- Born: 1899 Helsinki
- Died: 1974 Kellokoski

= Greta Hällfors-Sipilä =

Finnish painter (1899–1974)

Greta Olga Hällfors-Sipilä (1899–1974) was a Finnish painter. She participated enthusiastically in the new trends which reached Finland's art scene in the early 20th century, embracing Impressionism, Functionalism and Cubism.

==Biography==
Born in Helsinki on 19 February 1899, Hällfors-Sipilä first studied at Läroverket för gossar och flickor and after graduating at the Finnish Art Society's Drawing School from 1915 to 1917. Despite the First World War, there were several international exhibitions in Helsinki presenting Impressionist and Cubist works. Participants included painters from the German group Der Blaue Reiter, the Swedes Isaac Grünewald and Sigrid Hjertén, and the Russian Wassily Kandinsky, all of whom thrilled Hällfors-Sipilä with their free touch and bright colours. She embarked on paintings of urban life, opting for the abstraction and simplification of her subjects. The influence of Matisse and Chagall can also be seen in some of her works, especially those depicting dancers or musicians.

Hällfors-Sipilä was passionately fond of music. A competent pianist, she studied at the Helsinki Music Institute from the 1910s to the 1930s, developing a common interest in Modernism with her friend Sulho Sipilä (1895–1949) whom she had met at art school when she was 16. They married in 1924. Adopting the nicknames Tiva and Halle, they lived in the centre of Helsinki near St. John's Church which they both often depicted in their paintings.

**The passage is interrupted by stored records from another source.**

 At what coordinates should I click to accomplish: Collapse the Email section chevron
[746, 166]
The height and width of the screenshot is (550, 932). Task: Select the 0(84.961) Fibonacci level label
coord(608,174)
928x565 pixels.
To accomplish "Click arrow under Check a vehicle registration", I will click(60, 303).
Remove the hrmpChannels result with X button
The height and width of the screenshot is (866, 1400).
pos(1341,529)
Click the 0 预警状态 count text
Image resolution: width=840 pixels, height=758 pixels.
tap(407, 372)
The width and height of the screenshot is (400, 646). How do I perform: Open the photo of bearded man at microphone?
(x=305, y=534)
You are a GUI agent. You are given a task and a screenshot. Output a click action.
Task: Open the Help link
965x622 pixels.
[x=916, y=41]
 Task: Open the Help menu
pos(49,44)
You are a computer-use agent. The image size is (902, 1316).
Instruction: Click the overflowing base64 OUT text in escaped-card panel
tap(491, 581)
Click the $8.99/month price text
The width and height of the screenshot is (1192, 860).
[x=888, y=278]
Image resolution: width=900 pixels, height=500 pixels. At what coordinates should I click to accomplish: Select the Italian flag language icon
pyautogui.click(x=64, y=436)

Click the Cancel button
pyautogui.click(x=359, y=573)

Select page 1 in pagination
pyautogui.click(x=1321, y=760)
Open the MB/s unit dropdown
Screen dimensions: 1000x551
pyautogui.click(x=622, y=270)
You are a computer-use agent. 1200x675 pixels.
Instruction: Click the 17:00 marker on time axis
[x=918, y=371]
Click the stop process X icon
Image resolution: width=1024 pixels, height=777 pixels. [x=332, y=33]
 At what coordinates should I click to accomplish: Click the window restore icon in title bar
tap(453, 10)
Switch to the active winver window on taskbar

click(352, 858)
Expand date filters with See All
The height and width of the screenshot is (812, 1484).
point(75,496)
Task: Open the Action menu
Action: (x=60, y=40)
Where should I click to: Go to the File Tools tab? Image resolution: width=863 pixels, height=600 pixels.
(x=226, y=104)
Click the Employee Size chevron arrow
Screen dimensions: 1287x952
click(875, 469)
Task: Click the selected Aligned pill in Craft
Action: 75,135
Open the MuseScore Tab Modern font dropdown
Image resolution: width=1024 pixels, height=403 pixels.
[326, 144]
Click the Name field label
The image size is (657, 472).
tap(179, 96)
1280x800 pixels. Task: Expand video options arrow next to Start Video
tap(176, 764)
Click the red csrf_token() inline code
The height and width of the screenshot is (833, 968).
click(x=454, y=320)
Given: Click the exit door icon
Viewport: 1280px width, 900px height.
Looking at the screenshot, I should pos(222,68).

From 1917, Hällfors-Sipilä frequently exhibited in Finland and abroad although her husband's work generally received more attention than hers. As a woman, she was never able to arrange a solo exhibition although on one occasion she exhibited together with her husband. After years of loneliness while her husband served in the navy, she became mentally ill and from 1946 was committed to a mental hospital. She died on 24 April 1974 in Kellokoski.